The good news is also that I'm off work for awhile, so I have loads of free time. The bad news is that I can't accomplish much with all that free time, because I also wrecked two fingers on my dominant hand, and, in addition to not being able to lean over, I can't lift, push or pull.

The bad news is that it took four and a half hours of mostly standing in Emergency the next day to see a doctor for five minutes. The good news is that she told me if I was walking and standing I hadn't broken anything that mattered, in spite of the grinding noises I was hearing in my lower back. The good news is also that Tylenol (acetaminophen) really works to help with the worst of the pain.
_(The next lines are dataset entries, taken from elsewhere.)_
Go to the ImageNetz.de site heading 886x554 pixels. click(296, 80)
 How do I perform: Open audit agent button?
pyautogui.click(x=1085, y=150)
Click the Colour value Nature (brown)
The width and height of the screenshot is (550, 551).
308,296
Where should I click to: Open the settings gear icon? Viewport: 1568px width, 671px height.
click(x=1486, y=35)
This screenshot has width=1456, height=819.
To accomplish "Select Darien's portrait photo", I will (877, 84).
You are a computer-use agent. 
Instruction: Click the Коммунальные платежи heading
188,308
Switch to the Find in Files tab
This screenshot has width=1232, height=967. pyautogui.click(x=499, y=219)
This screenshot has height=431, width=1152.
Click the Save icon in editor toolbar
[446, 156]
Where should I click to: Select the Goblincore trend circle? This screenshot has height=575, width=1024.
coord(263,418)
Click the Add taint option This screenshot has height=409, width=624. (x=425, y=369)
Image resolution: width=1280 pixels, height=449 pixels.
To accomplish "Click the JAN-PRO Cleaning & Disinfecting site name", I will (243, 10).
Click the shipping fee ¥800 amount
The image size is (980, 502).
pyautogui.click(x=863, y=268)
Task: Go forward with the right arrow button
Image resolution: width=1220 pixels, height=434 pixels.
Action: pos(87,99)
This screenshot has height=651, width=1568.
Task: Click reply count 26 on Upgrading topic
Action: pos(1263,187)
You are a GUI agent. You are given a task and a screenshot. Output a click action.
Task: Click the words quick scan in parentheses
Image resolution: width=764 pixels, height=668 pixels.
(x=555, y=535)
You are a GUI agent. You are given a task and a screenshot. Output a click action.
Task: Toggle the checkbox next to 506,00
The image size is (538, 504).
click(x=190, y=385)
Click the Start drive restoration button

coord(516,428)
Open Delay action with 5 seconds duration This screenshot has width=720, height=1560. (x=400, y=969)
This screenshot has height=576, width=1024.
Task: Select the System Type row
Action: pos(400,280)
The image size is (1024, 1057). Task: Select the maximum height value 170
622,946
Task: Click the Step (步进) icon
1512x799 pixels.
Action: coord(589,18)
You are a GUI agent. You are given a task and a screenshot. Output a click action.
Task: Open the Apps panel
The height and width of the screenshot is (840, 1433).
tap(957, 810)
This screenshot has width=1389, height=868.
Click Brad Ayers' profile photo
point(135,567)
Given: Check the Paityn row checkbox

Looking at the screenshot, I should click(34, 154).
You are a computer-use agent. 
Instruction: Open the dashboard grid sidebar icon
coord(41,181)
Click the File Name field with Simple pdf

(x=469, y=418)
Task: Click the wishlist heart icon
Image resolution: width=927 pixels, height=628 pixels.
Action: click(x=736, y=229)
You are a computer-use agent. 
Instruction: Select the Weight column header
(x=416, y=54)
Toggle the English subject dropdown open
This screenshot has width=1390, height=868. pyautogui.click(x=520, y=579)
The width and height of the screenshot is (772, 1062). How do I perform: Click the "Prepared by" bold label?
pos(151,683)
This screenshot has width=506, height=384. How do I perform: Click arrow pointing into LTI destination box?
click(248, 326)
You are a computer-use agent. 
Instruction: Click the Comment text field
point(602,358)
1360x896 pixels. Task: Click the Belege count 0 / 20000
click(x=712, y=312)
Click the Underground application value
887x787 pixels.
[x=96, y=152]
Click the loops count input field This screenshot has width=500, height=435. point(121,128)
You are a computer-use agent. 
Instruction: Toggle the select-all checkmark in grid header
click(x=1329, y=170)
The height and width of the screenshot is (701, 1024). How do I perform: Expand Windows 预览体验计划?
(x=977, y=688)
Really, there are so many other things I am thankful for. My work deadlines were already met. My craft sale had already taken place. And what I'm most grateful for is that the damage to my body was not worse. When I think of what could have happened, my stomach does a little twirl, and not in a good way.

The thing I still can't get over is how I slipped in the first place. I go up and down those stairs many times every single day, doing laundry, placing and retrieving cat dishes, looking after litter boxes, etc. One moment was all it took.

Anyway, I think that's all the good news/bad news I have.

No, wait. I received this photo from our son, with whom our black cat now lives. This is definitely in the good news category.


Halfway through a yawn with eyes squeezed shut . . .


He (the cat) is getting along really well, and one way I can tell how happy he is now is that his fur has grown in again above his right eye. He had developed a habit of scratching there the last six months or so that he lived with us; seeing how good it looks now makes me realize he must have being doing it from boredom or anxiety. Our son plays with him a lot, every day, and Kitty loves it.

Actually, "he" the Son is getting along really well, too, and loves having Kitty. It's all very good.

What's good/bad in your part of the world today? My back may be rickety but my shoulders are strong and my ears are in "receive" position. Fire away!